Quarta-feira, 07 de janeiro de 2026
Por Redação O Sul | 4 de dezembro de 2015
O ataque a um centro de apoio a deficientes em San Bernardino, no Sul da Califórnia (EUA), teria sido planejado, indicaram a polícia local e investigadores. Antes de serem mortos por agentes na quarta-feira, Syed Farook, 28 anos, e Tashfeen Malik, 27, abriram fogo com dois rifles e duas pistolas no Inland Regional Center, centro de atendimento a pessoas com deficiência, matando 14 pessoas e ferindo outras 21, entre eles, dois agentes policiais.
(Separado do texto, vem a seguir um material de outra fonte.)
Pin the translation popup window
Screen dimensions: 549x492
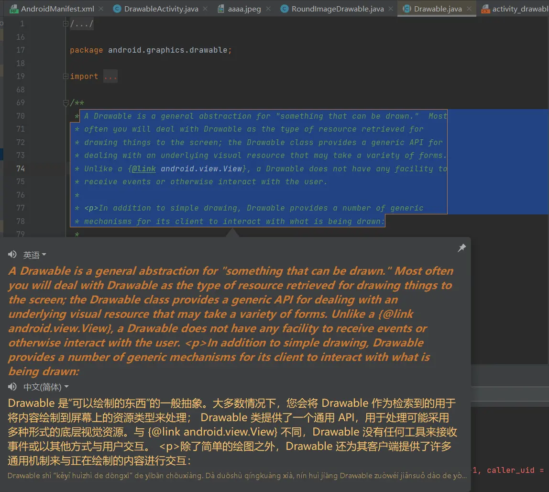tap(461, 248)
Segundo fontes judiciais, Farook possivelmente mantinha contato com “assuntos terroristas internacionais” e aparentemente teria se radicalizado, o que está sendo investigado pelo FBI (polícia federal dos EUA). Autoridades indicaram a presença de armamento pesado na residência dos atiradores.
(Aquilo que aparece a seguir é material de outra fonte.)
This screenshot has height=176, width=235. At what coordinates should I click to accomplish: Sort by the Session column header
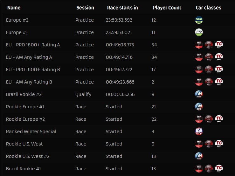[x=85, y=8]
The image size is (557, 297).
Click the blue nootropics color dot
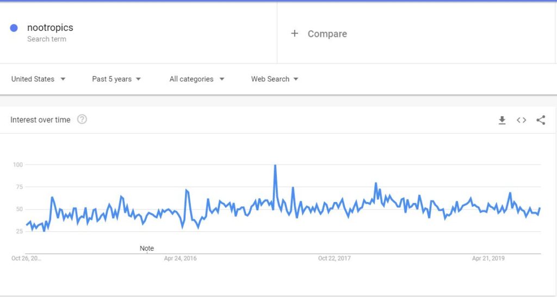coord(14,28)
Jarrod Burguan, chefe da polícia local, afirmou que os investigadores encontraram 12 bombas caseiras, 22 rifles de cano longo e cinco mil balas de munição na casa, o que indica “algum nível de preparação para o ataque”. Segundo ele, 23 agentes estavam envolvidos na troca de tiros com os atiradores; 380 cápsulas foram disparadas pelas autoridades.
Foram descarregadas cerca de 70 balas no Inland Regional Center. No local foram encontrados pelo menos três explosivos caseiros ligados a um controle remoto que falhou durante o ataque.